- DOCUMENT PASSAGE -
The Parable of the Wandering Sheep

Today’s focus is on intimacy between the shepherd and the sheep. What does it mean that god knows our names? What does our name mean to us?

The concept of god knowing our name is a rich part not only of the metaphor of the parable of the lost sheep. Isaiah also talked about it. Even in the Garden of Eden, God calls out Adam’s name when Adam hides.

Names are a very important part of every culture. Sometimes naming is delayed so that society can first find out something about the personality of the child, and then name him or her accordingly.

We place a great emphasis on the names of God. [David addition: here’s a website that lists all the names/attributes of God: http://www.smilegodlovesyou.org/names.html] The name “Jehovah” is itself extremely important to the Jehovah’s Witnesses. The Psalms talk about the excellence of God’s name. Isaiah 49:16: “See, I have engraved you on the palms of my hands….” is a declaration that God never forgets us.

- PROVIDED RECORDS -
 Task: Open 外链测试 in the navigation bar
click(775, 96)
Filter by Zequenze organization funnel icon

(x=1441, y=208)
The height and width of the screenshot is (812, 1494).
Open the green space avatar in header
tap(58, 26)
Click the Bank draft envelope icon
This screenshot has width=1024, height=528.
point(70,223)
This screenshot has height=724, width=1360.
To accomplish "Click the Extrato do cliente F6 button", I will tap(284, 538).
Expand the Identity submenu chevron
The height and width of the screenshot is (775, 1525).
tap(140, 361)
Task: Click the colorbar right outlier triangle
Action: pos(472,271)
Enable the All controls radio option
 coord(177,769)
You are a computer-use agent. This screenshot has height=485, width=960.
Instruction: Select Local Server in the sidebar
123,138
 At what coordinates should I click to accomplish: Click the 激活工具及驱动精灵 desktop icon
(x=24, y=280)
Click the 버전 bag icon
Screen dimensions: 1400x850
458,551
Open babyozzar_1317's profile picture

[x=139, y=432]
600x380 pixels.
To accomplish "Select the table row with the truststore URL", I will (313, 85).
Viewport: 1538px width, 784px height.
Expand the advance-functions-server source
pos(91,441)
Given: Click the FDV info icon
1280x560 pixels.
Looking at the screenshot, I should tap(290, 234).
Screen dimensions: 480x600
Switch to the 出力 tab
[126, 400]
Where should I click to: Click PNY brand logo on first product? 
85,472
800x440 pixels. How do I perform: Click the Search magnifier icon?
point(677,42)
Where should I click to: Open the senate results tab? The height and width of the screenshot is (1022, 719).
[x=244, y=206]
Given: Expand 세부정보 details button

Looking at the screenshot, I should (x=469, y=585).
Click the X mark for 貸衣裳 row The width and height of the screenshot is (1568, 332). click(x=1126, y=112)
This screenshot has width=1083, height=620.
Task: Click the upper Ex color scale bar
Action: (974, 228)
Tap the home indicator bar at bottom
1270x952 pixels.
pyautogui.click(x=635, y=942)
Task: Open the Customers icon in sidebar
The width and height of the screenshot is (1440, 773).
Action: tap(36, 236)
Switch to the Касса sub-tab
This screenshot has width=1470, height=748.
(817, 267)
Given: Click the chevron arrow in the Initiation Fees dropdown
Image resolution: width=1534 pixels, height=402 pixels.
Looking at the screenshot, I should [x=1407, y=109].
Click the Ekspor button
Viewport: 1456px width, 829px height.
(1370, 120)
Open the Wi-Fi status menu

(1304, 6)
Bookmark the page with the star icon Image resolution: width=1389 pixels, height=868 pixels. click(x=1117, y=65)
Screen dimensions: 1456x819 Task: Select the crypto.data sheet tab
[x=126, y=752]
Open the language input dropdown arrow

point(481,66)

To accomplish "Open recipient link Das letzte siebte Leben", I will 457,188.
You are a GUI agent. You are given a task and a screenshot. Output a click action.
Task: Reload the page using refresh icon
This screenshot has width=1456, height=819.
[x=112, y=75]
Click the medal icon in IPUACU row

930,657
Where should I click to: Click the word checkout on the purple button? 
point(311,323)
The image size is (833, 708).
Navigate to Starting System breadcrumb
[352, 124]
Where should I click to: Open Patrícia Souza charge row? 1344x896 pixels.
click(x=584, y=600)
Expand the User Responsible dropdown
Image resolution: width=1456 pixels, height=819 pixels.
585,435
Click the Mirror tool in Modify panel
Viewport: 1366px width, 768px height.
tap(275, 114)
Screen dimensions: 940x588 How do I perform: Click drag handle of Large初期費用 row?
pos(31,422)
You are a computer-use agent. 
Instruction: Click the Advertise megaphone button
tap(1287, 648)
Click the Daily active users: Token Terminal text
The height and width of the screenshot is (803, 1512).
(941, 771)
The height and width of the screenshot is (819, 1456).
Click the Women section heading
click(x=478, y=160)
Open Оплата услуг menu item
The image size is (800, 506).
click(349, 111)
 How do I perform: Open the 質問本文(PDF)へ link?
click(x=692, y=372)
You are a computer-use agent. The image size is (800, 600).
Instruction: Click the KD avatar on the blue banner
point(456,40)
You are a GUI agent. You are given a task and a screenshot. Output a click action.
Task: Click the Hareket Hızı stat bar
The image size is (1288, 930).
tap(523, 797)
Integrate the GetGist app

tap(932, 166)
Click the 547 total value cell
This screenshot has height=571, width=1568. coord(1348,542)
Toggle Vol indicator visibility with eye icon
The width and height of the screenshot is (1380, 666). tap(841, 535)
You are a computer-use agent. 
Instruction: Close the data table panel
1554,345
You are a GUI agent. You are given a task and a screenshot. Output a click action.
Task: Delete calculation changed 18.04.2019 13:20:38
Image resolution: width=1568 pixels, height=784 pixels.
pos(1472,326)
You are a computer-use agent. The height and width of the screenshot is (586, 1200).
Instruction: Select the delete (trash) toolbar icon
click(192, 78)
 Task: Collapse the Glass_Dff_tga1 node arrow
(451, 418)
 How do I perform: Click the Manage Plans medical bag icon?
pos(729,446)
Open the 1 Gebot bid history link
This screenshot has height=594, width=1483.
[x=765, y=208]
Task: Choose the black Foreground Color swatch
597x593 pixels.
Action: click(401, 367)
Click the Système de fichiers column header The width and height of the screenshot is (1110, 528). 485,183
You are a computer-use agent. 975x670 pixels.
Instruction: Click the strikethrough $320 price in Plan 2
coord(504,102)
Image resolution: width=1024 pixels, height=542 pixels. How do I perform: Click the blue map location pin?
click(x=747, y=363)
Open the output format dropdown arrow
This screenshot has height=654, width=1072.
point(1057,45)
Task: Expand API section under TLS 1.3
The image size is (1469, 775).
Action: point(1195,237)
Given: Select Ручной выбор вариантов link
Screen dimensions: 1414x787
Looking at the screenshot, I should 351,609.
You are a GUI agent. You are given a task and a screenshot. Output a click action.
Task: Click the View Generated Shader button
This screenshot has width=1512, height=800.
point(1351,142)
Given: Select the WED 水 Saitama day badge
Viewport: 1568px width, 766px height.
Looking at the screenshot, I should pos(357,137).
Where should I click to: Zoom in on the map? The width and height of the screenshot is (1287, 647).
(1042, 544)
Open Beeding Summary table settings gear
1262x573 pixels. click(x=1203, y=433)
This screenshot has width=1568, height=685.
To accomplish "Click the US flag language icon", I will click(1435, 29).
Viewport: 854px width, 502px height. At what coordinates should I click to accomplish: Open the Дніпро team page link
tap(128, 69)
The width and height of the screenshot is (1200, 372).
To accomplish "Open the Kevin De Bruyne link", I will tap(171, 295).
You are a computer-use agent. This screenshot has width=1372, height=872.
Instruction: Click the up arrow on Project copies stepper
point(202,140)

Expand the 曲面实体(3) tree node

- SET TASKS -
1) According to the passage on God knowing our names, why is naming sometimes delayed?
2) Please rewrite the records from the line containing "Filter by Zequenze organization funnel icon" through the line containing "Action: (974, 228)", changing "magnifier" to "magnifying glass" and keeping everything else the same.

- RESULTS OF THE TASKS -
1) Naming is sometimes delayed so that society can first find out something about the personality of the child, and then name him or her accordingly.

2)
Filter by Zequenze organization funnel icon

(x=1441, y=208)
The height and width of the screenshot is (812, 1494).
Open the green space avatar in header
tap(58, 26)
Click the Bank draft envelope icon
This screenshot has width=1024, height=528.
point(70,223)
This screenshot has height=724, width=1360.
To accomplish "Click the Extrato do cliente F6 button", I will tap(284, 538).
Expand the Identity submenu chevron
The height and width of the screenshot is (775, 1525).
tap(140, 361)
Task: Click the colorbar right outlier triangle
Action: pos(472,271)
Enable the All controls radio option
 coord(177,769)
You are a computer-use agent. This screenshot has height=485, width=960.
Instruction: Select Local Server in the sidebar
123,138
 At what coordinates should I click to accomplish: Click the 激活工具及驱动精灵 desktop icon
(x=24, y=280)
Click the 버전 bag icon
Screen dimensions: 1400x850
458,551
Open babyozzar_1317's profile picture

[x=139, y=432]
600x380 pixels.
To accomplish "Select the table row with the truststore URL", I will (313, 85).
Viewport: 1538px width, 784px height.
Expand the advance-functions-server source
pos(91,441)
Given: Click the FDV info icon
1280x560 pixels.
Looking at the screenshot, I should tap(290, 234).
Screen dimensions: 480x600
Switch to the 出力 tab
[126, 400]
Where should I click to: Click PNY brand logo on first product? 
85,472
800x440 pixels. How do I perform: Click the Search magnifying glass icon?
point(677,42)
Where should I click to: Open the senate results tab? The height and width of the screenshot is (1022, 719).
[x=244, y=206]
Given: Expand 세부정보 details button

Looking at the screenshot, I should (x=469, y=585).
Click the X mark for 貸衣裳 row The width and height of the screenshot is (1568, 332). click(x=1126, y=112)
This screenshot has width=1083, height=620.
Task: Click the upper Ex color scale bar
Action: (974, 228)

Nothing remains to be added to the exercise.